How fun would it be to hack one of these puppies?

Introduction

Most of us have seen movies where the thief takes control of a video cameras and shuts it down or switches it to a fake feed with his laptop. It’s not just fiction, and this article will show you how to do it.

By video surveillance systems I refer to the routed digital cameras such as Axis Netcams etc. They are common and a lot easier to implement than an analog camera system with recording devices. They also have the added bonus of remote monitoring.

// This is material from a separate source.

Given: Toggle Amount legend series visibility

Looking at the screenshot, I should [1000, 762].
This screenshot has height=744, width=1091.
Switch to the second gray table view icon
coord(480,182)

The first step in the process is obviously gaining access to the internal network of the business that the system is located on. This isn’t as hard as it might seem. It is trivial to break in to a wireless network with a laptop. In many cases walking into the lobby of the building and finding an open network jack is good enough. If you want to be able to do the job after hours you could plug in a small Wifi access point and label it “Tech Dept DO NOT REMOVE,” (this depends on the size of the business). Once that is in place you can access the network anytime from the parking lot. While you’re in there have a look at the cameras around and see what brand of camera they are.

Prep Work

Now that you are able to access the network the fun begins. You need to go online to google images for example and type in the brand of camera and you will find picture of the “web page” the camera’s web daemon generates when viewed with a web browser which is the primary method of controlling them. Now use some basic html or find example sources online to create an identical page and stick in an embed tag pulling in some video of your choice (maybe one that looks like an office environment). You should end up with a page that could easily be mistaken for the camera’s control page. Host the page on some free hosting site or fire up Apache and host it from your laptop.

Breaking In

Fire up Cain and Able(tm) or another DNS spoofing application that you prefer (if you are not familiar with dns spoofing Google up a tutorial first). Before starting the spoof run a scan of the ip range and find the cameras MAC addresses (the camera’s should show up with their brand name when you perform the scan). You also need to find the router. You can locate the router with a traceroute to one of the camera’s ip’s. Now begin arp poisoning (man-in-the-middle) between the camera’s and the router and, if you want to, all the ip’s in the range. Next fire up the dns spoofing setting the address for all the camera’s to resolve to the fake page you set up on either your ip or on a remote server (free hosting etc.). Now you can test whether it works by opening a browser and trying to go the the ip of one of the cameras. If it worked you should see the fake camera page. Have fun.

Authors Disclaimer: I take no responsibility for any use of the techniques described below and an do not in any way encourage criminal use of this material.